*** Opening of Records ***

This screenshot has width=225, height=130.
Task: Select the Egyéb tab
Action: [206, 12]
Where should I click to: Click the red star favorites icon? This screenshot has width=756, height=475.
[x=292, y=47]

*** Close of Records ***

| What to work on |
Word for word, return the lines from the one holding "Where should I" through the end of the entries above.

| Solution to the problem |
Where should I click to: Click the red star favorites icon? This screenshot has width=756, height=475.
[x=292, y=47]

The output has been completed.